Close your mouth and inhale quietly through your nose to a mental count of four. Hold your breath for a count of seven. Exhale completely through your mouth, to a count of eight. Repeat this cycle three more times for a total of four breaths. Try to do this breathing exercise at least twice a day.
You can repeat the whole sequence as often as you wish, but don’t do it more than four breaths at one time for the first month of practice. This exercise is fairly intense and has a profound effect on the nervous system.
Deep Diaphragm Breath
Sit with your legs crossed in a comfortable position. Breathe slowly and evenly from your diaphragm, through your nose. Fill your lower abdomen, lungs, then chest with air. Hold for a four count then slowly exhale the air out from your chest, lungs, then lower abdomen. Repeat three or four times. That’s it! Just allow your shoulders to drop and your face relax as you breath, deep.
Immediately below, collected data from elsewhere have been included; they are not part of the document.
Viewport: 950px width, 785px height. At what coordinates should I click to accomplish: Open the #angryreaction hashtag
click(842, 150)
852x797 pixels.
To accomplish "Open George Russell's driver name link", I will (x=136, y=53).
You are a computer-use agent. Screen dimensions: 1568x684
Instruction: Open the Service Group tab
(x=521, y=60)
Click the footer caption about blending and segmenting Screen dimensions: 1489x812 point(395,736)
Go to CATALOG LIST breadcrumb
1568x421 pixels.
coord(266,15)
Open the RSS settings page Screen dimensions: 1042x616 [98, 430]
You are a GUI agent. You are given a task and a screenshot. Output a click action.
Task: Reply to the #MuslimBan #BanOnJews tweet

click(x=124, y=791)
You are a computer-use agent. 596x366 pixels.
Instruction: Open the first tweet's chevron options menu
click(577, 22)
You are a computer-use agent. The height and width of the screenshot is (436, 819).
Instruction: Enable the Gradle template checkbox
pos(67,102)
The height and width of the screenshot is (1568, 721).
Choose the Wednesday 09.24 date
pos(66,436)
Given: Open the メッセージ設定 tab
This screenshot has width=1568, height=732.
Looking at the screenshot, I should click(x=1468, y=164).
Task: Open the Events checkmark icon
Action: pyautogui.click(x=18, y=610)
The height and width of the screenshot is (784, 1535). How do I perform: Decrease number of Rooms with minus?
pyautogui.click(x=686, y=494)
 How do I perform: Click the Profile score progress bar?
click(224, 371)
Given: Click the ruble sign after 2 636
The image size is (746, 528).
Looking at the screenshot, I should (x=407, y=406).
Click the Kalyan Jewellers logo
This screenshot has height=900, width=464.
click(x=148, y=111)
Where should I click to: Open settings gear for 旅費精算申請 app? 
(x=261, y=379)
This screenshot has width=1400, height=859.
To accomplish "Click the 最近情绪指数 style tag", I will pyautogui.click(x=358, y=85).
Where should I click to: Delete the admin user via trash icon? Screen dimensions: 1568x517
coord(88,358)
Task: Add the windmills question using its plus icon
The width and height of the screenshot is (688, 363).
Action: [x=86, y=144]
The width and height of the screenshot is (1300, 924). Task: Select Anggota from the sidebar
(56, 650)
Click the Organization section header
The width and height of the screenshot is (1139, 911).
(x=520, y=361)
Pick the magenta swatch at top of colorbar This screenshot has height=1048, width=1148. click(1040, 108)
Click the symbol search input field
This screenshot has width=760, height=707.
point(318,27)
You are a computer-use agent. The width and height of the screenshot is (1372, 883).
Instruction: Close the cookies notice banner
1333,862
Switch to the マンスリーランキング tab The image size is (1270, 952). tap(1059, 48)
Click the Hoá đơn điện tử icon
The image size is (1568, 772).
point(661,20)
A Passive Yoga Exercise for Menopause
This passive exercise uses gravity and the weight of your body. Take a bath towel and fold it the long way. Then roll it up into a tight roll. Lie on the floor or your yoga mat and place the roll under your neck. Make sure the back of your head is touching the floor or mat.
Your neck is now supported. Now all you do is simply relax your neck and body. Take several l-o-n-g, s-l-o-w, d-e-e-p breaths. With each breath, allow your neck and shoulders to release all their tension. Relax here for about 15-20 minutes.
Also consider Breath Exercises, Mountain Pose, Child’s Pose, Cat, Head to Knee, Knee to Chest, Laying Down Twist, Standing and Seated Forward Bends, Standing Back Bends, Fish Pose..
Meditation Therapy for Menopause
Meditation is a time-honored technique that can take you into infinite dimensions of consciousness. One major principle to meditation is in the ability to completely quiet your mind. Quieting the mind comes as a result of meditating over a long period of time, but any time you are looking within, you are meditating.
There are many meditation methods. Some are passive and others are active — not in the physical sense, but in the sense that you actually do something during meditation. Meditators learn to focus their awareness and direct it onto an object: the breath, a phrase or word: a mantra, repeated silently, a memorized inspirational phrase, an image in the mind’s eye.
Researchers have documented immediate benefits in terms of lowered blood pressure, decreased heart and respiratory rate, increased blood flow, and other measurable signs of the relaxation response.
Meditation will calm an agitated mind, creating optimal physical and mental health, undo our sense of separateness, which is the common root of fear and misery, unify consciousness, putting us in touch with our higher self and connect us to higher consciousness. Meditation restructures the mind, allowing us to achieve our full potential as human beings.
Progressive Relaxation is just that. A slow transition from a tense, immobile state to a calmer more supple mind and body. This is a way of releasing tension in the muscles. There are many variations of Progressive Relaxation.
Here is one of them:
- Begin by laying on your back in a comfortable position.
- Take a series of deep slow breaths and then focus your awareness on different parts of the body in turn, becoming aware of any muscular tension and releasing it.
- One way to do this is to first tense a muscle deliberately and then relax it.
- You can start with the top of the body, tensing and relaxing the muscles of the upper face, then moving on to the jaw, neck, chest, front of the arms, abdomen, thighs, lower legs, feet, and toes.
- Then do the same down the back of the body. Finally, lie still with the eyes closed, concentrating on your breath. Allow the whole body to relax into the ground. Feel the floor underneath you, supporting you. Feel the earth supporting the floor. Feel yourself now deeply rooted and grounded into the earth beneath you.
- Enjoy this deep feeling of peace and freedom from muscular tension.